We call it “portion distortion.” And, while a portion is technically the amount of a specific food you decide to eat, you may not have all the information you need to know exactly how large or small that “portion” should be—or how that “portion” is maybe sabotaging your best intentions. While the terms serving and portion often are used interchangeably, they actually mean different things. Keep in mind, serving size is not portion size.
Put another way, serving size is a standard unit of measuring foods (a cup, an ounce, 2 cookies, 10 goldfish crackers). Portion size is the amount offered in the packaging of prepared foods (like the Triple Whopper from Burger King), the amount served by a restaurant, or the amount a person chooses to put on his or her plate.

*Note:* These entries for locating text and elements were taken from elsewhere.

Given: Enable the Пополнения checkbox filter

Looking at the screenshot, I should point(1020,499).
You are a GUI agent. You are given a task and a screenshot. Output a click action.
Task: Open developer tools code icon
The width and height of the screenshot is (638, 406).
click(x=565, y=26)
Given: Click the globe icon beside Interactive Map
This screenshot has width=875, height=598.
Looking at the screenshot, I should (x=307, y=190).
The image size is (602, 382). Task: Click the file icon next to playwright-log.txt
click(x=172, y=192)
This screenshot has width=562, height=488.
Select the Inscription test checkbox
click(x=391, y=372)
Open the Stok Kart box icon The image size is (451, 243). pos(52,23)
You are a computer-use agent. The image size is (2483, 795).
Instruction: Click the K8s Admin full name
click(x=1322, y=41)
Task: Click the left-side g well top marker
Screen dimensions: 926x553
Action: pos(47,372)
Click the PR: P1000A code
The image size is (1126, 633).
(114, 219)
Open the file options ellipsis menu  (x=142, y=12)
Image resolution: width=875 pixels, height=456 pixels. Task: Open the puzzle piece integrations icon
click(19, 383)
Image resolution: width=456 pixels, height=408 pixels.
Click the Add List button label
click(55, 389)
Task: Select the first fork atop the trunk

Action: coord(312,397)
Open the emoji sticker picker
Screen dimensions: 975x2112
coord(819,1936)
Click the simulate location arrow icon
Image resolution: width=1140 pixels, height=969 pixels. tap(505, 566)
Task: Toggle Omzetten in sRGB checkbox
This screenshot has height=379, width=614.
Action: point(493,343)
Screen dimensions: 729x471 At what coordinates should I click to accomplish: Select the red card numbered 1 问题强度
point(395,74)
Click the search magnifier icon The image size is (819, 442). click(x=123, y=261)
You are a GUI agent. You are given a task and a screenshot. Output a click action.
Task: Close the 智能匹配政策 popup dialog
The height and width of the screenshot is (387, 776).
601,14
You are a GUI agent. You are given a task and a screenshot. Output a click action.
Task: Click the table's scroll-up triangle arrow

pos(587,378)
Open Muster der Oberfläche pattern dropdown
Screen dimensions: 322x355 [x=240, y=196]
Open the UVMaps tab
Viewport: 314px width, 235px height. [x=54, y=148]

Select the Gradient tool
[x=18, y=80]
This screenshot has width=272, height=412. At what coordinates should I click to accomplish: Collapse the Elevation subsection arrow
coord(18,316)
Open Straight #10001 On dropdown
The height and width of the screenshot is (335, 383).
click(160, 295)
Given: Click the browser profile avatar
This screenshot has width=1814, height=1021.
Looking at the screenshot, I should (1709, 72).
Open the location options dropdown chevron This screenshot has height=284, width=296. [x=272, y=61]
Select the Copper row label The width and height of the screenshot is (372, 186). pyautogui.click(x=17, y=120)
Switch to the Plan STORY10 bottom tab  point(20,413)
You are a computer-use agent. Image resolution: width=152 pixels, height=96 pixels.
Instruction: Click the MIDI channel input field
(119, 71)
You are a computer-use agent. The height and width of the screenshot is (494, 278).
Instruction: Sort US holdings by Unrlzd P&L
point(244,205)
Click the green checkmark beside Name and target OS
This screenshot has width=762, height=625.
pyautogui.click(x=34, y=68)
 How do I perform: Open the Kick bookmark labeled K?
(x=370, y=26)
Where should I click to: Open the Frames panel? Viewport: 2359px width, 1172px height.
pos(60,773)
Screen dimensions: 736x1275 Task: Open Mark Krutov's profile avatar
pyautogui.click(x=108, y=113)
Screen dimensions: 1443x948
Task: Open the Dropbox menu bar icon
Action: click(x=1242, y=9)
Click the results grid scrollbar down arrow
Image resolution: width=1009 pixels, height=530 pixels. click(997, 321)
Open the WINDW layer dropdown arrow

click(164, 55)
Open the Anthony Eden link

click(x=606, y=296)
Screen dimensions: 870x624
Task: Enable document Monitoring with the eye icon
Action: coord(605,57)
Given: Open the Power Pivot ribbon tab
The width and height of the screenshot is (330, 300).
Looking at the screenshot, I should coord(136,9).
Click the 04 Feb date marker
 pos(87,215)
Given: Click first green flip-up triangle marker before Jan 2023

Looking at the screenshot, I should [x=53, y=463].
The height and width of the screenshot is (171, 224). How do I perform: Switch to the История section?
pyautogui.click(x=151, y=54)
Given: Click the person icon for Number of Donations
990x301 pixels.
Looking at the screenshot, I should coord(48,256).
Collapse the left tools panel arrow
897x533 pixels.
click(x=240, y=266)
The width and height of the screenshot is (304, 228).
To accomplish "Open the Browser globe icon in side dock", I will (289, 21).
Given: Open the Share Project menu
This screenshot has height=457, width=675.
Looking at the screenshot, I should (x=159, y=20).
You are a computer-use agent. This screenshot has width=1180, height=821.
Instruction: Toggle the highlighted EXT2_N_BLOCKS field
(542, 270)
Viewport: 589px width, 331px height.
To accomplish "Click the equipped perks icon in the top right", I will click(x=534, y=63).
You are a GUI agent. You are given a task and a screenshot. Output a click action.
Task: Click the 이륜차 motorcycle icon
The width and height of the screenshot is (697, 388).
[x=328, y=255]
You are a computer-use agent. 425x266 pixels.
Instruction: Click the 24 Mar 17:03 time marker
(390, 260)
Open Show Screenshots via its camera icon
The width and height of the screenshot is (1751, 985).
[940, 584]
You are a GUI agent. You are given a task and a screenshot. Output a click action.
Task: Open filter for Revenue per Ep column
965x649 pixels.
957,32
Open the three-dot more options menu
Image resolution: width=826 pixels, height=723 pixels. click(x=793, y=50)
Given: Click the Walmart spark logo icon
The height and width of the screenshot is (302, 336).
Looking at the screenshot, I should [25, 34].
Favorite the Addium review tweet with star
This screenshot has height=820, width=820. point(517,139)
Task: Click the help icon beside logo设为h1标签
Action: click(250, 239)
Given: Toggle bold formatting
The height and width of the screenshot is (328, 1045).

Sometimes the packaging itself contains more than a single serving.
And that’s where the sleight of hand comes in to play.
Before you reach for your next handful of chips, look at the back of the bag. It probably says something like, “serving size, 1 oz; servings per container, 14,” and then goes on to list calories, fat, carbs and sodium—per serving size. But, how do you know how many chips that really is? The question is important because the standard serving size shown on a package determines all the other nutritional values on the label, including calorie counts. If the listed serving size is smaller than what you really eat, (and for most of us, it usually is) you are probably getting more calories, sodium and fat than you think. The outcome—rather than helping fight obesity, the confusion over labeling terminology may simply add to the perplexity over what makes a healthful diet.
But, what about portion size? Don’t we already know what our portions should be? Do we?
According to a 2007 paper published in the Journal of Public Health Policy, portion sizes offered by fast food chains are two to five times larger than when first introduced. When McDonald’s first opened in 1955, its only hamburger weighed about 1.6 ounces. Today, the largest hamburger patty weighs 8 ounces, an increase of 400 percent. And while a Big Mac used to be considered big, it’s actually smaller than many burger options. At Burger King, you can get the Triple Whopper; at Ruby Tuesday’s there’s the Colossal Burger; and Carl’s Junior has the Western Bacon Six Dollar Burger. These are “portions,” not “servings.”
But we eat them anyway.
And more . . . Between 1977 and 1996, a small snack-size bag of chips and a Coke increased by 142 calories. Sure, it's the same snack as 30 years ago, just a bigger portion. Eat it just two or three times a week and you'll gain up to 6 pounds more this year than you would have back then.
And, still more . . . consider the single serving products that end up actually containing more than a single serving. One of the most obvious—the 20 oz soft drinks meant for a single person yet they contain two and a half servings! Obviously it’s not enough to just check the calorie count per serving, you also need to make sure the serving size suggested by the manufacturer is what you really intend to consume.
Get ready for a jolt of reality. Labels are going to change. We’ll probably see bigger labels, and we’ll see more of them on the front of packaging. We may see changes in recommended serving sizes. But, you still need to know the difference between serving size and portion size, and you need to know what the size of each should be.
Be on the look for labeling “sleight of hand” tricks—after all, shouldn’t you decide what your portion sizes should be rather than what the food industry thinks you’ll consume if you don’t know any better?